Our food choices, food production pathways and household behaviors together govern the impact that our diet has on our health as well as the environment. As the planetary population grows, there is an increasing awareness of the need to both improve the quality of our diets for health reasons and to reduce its impact on the Earth. From the consumer perspective, however, it is not always clear which healthy diet options and behaviors contribute most to reductions in our dietary footprint. In this paper we model and contrast the impact of the current American diet and three recommended diets from the 2015–2020 Dietary Guidelines for Americans on six environmental dimensions of the dietary footprint: land area required, blue water use, fertilizer application, primary energy input, ammonia emissions, and greenhouse gas emissions based on LCIA studies.
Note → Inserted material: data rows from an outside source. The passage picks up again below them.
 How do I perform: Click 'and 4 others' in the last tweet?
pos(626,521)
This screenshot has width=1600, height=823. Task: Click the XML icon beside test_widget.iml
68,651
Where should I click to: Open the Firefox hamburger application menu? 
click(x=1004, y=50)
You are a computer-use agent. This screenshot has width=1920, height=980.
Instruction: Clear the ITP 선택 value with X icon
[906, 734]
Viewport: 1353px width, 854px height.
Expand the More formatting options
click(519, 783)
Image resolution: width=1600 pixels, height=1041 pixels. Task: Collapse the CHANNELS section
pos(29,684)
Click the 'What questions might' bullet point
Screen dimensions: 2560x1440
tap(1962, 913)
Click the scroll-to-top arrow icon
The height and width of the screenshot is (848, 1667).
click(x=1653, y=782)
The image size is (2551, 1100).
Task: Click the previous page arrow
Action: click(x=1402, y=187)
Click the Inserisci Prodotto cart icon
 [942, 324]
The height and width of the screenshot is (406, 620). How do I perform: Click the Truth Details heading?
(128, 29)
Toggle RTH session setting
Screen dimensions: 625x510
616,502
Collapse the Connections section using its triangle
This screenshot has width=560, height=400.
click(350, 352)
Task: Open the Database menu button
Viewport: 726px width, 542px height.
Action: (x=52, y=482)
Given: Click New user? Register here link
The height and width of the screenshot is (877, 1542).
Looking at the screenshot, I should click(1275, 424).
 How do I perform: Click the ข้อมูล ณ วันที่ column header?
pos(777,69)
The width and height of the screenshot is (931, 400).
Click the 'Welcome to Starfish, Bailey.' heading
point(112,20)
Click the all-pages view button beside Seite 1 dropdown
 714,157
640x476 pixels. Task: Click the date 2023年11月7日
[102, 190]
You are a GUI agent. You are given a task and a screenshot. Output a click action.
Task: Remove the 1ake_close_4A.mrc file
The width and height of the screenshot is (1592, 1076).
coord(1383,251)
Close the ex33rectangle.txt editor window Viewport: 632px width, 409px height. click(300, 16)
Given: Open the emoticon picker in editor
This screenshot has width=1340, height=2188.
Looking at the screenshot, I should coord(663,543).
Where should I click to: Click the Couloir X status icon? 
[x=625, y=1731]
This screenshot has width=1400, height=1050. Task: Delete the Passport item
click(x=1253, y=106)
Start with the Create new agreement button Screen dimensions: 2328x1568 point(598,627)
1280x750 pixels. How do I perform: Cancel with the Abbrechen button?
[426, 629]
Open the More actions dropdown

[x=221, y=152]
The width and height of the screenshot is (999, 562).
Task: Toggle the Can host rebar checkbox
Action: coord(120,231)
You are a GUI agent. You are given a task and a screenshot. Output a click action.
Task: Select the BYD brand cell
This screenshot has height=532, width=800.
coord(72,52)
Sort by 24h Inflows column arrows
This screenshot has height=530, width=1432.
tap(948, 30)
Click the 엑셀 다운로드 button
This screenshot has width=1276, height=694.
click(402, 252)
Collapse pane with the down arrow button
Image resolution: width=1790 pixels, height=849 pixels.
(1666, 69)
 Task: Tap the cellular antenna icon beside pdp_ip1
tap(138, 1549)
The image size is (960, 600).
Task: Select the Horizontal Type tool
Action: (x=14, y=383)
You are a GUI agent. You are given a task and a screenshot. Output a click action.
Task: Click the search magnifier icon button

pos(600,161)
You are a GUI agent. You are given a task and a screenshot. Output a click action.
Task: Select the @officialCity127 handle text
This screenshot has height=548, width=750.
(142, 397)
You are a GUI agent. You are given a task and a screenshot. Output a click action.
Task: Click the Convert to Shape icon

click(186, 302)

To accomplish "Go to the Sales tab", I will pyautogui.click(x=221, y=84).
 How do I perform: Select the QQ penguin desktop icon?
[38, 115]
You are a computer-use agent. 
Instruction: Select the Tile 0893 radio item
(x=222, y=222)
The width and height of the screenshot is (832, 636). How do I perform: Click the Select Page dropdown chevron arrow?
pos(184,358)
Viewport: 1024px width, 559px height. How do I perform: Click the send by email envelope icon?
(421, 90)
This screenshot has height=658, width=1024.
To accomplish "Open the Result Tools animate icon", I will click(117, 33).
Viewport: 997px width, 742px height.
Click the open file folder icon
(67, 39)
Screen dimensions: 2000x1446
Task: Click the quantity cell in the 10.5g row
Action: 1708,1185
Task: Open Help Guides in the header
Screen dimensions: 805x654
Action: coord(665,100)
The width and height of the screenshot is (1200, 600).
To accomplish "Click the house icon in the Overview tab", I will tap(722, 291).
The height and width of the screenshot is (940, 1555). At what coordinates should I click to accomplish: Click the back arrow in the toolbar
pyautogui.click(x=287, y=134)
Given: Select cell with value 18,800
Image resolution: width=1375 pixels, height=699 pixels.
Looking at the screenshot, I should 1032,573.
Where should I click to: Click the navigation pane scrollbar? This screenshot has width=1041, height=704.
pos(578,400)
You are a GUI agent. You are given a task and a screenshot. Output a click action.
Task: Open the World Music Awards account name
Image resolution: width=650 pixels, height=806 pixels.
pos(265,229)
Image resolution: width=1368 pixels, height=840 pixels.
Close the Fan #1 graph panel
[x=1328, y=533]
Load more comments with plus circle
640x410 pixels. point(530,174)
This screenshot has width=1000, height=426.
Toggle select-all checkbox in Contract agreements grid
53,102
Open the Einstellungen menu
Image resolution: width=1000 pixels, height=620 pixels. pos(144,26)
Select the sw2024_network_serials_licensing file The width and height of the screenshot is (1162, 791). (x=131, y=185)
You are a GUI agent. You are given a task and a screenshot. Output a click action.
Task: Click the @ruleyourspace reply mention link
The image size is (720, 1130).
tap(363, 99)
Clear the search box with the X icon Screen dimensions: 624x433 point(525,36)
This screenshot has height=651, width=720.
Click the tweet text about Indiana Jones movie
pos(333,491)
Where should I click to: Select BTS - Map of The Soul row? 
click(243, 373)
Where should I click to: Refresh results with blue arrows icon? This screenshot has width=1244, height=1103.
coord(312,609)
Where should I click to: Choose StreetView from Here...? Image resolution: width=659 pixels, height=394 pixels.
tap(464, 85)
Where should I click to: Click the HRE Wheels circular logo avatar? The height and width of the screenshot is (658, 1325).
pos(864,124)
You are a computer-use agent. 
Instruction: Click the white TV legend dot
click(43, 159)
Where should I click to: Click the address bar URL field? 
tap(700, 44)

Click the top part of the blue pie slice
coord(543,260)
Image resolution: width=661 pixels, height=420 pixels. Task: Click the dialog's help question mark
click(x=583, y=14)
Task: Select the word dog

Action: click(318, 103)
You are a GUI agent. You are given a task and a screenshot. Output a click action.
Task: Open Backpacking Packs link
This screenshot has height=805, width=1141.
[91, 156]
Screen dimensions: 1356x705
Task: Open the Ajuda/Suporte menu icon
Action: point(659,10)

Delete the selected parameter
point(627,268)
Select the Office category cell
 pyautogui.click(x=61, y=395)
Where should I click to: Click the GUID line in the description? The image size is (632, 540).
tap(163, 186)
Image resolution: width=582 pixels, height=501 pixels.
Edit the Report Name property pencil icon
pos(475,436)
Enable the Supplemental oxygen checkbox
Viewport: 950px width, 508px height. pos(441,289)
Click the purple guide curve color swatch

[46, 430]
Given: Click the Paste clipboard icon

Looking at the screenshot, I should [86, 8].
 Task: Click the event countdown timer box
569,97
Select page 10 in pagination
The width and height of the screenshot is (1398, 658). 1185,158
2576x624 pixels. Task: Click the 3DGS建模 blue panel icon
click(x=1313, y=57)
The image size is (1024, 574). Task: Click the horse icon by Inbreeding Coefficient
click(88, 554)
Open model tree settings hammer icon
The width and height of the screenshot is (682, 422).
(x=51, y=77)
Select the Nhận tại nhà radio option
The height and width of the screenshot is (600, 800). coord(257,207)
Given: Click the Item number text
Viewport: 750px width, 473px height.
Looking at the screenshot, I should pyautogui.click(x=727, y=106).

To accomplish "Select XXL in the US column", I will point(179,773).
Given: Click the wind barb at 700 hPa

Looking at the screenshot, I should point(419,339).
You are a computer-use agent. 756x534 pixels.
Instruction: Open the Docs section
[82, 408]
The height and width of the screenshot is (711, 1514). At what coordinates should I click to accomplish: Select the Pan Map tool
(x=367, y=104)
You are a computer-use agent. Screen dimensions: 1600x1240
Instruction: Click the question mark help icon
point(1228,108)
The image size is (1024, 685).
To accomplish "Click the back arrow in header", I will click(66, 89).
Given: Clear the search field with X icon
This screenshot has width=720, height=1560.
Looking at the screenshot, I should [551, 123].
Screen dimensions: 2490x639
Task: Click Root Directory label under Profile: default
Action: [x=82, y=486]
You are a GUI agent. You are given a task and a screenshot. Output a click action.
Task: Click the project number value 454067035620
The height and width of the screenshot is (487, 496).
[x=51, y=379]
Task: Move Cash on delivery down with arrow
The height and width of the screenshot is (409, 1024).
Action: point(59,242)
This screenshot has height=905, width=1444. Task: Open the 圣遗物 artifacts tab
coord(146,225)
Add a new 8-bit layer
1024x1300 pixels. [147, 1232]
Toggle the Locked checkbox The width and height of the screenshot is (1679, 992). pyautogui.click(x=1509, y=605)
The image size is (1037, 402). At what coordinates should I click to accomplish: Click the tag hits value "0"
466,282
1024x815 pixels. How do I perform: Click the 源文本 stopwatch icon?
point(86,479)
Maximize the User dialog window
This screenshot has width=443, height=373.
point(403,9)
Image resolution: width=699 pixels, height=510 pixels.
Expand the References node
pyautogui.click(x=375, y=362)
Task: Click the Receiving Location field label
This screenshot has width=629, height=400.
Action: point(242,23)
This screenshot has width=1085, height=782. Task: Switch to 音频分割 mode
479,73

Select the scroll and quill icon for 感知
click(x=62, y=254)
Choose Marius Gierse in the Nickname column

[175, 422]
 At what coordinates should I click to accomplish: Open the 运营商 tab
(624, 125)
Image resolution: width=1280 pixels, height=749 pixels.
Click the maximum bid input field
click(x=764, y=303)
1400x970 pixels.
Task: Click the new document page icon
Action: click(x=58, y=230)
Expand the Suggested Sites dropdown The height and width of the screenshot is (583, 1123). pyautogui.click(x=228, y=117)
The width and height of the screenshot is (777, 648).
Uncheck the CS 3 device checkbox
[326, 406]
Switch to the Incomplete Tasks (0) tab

For each diet we test the relative impact of a shift in diet composition, caloric intake and the reduction in food waste on the dietary footprint. We find that there are multiple pathways to significantly reduce the environmental impact of our diets. Shifts in diet composition from the current diet to a vegetarian diet had the greatest impact on reducing the dietary footprint, however, combinations of reducing caloric intake from 2,600 to 2,000 kcal/d combined with 50% reduction in food waste could achieve similar results in some cases. In line with results of other studies, we find that reducing red-meat and dairy contribute most to reducing the dietary footprint. However, recommended increases in fruits and vegetables with dietary shifts are accompanied by significant increases in blue water use. By combining a number of incremental shifts in diet composition, intake level, and food waste, significant land currently under production could be spared from production for other uses while still providing a nutritious diet for all. © Copyright © 2019 Wood, Alam and Dupras.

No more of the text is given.